Return, from the material below, each line in which "dialog" occurs.
━━━━━━━━━━
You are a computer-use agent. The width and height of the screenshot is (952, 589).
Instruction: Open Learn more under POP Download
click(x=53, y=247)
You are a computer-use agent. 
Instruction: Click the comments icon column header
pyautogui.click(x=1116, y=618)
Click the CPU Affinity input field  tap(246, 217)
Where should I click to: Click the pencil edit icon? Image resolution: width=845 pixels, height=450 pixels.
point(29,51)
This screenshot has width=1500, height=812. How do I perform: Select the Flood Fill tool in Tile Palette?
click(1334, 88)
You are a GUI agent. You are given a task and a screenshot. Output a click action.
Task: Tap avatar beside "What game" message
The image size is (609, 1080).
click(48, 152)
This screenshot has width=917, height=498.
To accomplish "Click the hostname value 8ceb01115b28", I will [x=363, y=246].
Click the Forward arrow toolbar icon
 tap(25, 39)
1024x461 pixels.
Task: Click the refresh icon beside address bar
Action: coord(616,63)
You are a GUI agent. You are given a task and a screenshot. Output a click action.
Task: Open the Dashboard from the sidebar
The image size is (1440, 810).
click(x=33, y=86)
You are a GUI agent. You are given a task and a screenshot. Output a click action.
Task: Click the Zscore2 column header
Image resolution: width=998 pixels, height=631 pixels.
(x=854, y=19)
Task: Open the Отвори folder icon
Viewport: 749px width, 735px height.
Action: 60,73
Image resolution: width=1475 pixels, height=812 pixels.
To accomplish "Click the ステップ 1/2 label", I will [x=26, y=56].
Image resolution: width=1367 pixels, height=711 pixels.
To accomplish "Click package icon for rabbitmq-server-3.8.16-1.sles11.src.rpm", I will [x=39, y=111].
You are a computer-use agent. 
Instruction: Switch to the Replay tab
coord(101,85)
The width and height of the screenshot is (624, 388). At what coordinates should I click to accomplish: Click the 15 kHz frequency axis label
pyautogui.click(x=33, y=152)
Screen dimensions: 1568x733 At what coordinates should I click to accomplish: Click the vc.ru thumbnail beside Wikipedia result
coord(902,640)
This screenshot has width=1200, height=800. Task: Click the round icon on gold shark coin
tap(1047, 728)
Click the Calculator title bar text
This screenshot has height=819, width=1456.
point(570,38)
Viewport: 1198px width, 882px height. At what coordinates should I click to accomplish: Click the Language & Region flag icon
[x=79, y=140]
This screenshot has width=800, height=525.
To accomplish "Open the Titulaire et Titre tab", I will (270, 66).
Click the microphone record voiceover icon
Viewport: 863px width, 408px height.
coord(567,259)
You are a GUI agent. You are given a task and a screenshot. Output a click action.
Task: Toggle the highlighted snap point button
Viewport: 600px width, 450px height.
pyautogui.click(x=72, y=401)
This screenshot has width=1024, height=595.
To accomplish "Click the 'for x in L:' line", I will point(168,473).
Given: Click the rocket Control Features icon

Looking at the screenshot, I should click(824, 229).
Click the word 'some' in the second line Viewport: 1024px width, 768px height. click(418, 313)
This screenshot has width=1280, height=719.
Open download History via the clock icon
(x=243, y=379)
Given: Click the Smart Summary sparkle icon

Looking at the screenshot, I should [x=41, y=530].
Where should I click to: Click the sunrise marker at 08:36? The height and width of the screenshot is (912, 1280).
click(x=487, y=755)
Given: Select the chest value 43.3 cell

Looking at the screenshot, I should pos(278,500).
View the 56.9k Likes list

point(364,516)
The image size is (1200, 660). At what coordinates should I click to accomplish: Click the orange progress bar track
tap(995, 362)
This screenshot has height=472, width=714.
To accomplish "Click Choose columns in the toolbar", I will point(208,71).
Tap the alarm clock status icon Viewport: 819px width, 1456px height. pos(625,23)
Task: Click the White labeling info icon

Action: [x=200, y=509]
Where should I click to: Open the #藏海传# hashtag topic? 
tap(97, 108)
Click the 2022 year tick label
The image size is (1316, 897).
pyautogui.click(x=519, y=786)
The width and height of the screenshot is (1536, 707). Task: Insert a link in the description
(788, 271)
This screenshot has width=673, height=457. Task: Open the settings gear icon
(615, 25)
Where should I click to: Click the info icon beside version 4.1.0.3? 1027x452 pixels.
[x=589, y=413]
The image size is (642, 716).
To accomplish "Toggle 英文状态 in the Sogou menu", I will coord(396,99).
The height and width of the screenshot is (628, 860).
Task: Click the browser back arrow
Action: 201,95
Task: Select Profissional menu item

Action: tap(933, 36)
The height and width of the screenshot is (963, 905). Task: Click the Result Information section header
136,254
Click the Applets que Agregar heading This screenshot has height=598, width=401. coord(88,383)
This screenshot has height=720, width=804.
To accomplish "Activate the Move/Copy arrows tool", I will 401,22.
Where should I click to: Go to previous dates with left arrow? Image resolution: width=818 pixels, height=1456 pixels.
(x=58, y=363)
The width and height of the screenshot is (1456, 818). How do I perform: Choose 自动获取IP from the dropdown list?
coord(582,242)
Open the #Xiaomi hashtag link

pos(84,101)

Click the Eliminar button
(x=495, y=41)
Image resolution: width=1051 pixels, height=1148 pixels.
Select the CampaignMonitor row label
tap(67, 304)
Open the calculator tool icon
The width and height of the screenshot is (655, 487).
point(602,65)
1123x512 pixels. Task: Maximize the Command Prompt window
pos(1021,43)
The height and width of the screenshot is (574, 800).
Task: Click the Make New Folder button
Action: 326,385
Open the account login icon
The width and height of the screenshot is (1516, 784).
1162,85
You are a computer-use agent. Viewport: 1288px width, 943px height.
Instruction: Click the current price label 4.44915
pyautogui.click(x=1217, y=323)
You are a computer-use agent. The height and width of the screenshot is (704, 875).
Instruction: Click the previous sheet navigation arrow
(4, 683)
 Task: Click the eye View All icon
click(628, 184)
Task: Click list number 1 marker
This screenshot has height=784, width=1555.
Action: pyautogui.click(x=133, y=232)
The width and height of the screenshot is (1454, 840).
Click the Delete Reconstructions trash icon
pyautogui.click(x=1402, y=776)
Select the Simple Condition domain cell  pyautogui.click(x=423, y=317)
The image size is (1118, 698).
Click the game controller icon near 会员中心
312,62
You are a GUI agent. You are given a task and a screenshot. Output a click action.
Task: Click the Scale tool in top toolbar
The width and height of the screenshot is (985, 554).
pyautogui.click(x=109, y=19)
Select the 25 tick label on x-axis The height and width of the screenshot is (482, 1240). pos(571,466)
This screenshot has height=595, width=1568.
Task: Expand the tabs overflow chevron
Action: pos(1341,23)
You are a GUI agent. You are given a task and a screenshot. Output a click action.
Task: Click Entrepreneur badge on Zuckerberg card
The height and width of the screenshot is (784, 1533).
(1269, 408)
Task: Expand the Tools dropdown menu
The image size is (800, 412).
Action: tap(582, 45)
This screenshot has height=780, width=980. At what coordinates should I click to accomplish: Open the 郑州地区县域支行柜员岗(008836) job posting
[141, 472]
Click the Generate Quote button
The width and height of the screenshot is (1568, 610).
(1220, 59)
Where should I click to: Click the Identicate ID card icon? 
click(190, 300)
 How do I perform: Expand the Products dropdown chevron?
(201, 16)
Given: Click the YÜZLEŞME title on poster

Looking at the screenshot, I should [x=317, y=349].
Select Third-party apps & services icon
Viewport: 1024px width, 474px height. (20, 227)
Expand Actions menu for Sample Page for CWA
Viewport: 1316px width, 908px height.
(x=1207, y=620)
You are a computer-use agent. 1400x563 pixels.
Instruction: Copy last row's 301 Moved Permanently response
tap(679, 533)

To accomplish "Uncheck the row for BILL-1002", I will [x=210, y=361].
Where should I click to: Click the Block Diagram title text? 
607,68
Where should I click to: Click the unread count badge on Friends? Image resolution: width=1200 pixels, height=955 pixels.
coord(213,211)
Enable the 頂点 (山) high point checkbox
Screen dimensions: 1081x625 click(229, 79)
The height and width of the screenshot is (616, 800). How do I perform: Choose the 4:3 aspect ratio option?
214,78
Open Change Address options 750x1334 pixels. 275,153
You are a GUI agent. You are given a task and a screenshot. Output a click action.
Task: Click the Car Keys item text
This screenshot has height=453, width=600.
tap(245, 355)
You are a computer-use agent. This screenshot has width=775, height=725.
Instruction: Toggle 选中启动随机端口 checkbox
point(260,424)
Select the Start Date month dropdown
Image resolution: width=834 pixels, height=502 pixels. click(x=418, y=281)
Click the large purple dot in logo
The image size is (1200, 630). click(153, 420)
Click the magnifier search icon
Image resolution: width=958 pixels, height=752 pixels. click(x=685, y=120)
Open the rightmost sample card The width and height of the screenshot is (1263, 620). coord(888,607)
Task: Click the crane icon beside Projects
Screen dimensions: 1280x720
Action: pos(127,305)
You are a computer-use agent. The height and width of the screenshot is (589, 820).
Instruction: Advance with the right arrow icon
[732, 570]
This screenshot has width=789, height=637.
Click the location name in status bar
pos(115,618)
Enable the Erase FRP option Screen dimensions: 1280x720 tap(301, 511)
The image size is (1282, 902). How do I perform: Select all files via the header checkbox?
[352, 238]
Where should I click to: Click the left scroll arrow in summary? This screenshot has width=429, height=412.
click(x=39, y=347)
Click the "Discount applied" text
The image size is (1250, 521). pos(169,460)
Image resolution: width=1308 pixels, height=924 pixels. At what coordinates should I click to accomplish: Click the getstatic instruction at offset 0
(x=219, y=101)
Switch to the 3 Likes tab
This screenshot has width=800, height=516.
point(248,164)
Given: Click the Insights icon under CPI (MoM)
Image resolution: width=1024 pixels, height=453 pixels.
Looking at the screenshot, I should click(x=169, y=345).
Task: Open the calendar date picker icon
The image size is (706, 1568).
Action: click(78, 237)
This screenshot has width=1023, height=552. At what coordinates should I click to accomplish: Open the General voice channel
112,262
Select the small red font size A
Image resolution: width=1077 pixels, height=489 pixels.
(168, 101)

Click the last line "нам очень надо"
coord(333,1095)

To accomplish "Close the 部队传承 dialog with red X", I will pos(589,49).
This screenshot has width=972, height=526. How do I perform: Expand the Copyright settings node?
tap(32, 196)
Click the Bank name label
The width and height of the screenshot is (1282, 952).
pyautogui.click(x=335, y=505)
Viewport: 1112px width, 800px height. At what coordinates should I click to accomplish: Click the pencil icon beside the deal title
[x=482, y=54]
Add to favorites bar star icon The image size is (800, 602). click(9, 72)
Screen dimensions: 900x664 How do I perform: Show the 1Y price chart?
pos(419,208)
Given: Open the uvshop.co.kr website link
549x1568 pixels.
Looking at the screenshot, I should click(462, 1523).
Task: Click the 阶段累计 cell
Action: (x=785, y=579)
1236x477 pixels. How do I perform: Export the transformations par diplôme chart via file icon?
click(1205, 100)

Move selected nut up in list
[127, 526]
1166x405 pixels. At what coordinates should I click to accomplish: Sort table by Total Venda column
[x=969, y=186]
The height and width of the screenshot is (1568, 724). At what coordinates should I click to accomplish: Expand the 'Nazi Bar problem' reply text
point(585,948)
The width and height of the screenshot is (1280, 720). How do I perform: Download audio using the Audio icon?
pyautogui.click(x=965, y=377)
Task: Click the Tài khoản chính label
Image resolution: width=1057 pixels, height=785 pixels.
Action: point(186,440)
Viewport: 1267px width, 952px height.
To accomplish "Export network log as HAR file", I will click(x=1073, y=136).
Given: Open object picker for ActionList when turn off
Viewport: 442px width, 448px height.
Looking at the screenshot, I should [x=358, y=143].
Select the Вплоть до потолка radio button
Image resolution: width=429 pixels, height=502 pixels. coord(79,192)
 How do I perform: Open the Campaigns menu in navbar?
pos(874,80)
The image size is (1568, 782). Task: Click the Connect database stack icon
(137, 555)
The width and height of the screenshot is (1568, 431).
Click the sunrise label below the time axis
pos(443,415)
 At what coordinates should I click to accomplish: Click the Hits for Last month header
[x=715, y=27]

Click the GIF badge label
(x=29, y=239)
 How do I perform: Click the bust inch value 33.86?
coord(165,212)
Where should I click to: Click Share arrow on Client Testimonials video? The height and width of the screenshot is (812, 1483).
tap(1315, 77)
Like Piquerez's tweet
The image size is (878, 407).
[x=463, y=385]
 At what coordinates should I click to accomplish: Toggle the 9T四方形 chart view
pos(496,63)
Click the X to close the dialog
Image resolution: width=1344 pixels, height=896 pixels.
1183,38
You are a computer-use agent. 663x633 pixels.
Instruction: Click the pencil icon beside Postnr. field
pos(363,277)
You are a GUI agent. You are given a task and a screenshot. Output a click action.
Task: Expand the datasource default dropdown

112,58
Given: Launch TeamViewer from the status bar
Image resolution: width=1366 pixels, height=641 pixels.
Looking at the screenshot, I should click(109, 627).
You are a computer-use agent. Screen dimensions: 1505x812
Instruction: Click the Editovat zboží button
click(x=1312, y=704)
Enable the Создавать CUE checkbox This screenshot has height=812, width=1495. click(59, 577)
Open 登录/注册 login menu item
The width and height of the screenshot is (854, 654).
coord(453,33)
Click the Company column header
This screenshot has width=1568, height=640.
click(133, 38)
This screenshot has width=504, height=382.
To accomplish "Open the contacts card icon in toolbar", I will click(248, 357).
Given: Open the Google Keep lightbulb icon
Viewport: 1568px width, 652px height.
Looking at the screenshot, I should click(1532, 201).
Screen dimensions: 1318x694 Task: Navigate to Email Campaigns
━━━━━━━━━━
> Result of this task
To accomplish "Close the 部队传承 dialog with red X", I will pos(589,49).
Click the X to close the dialog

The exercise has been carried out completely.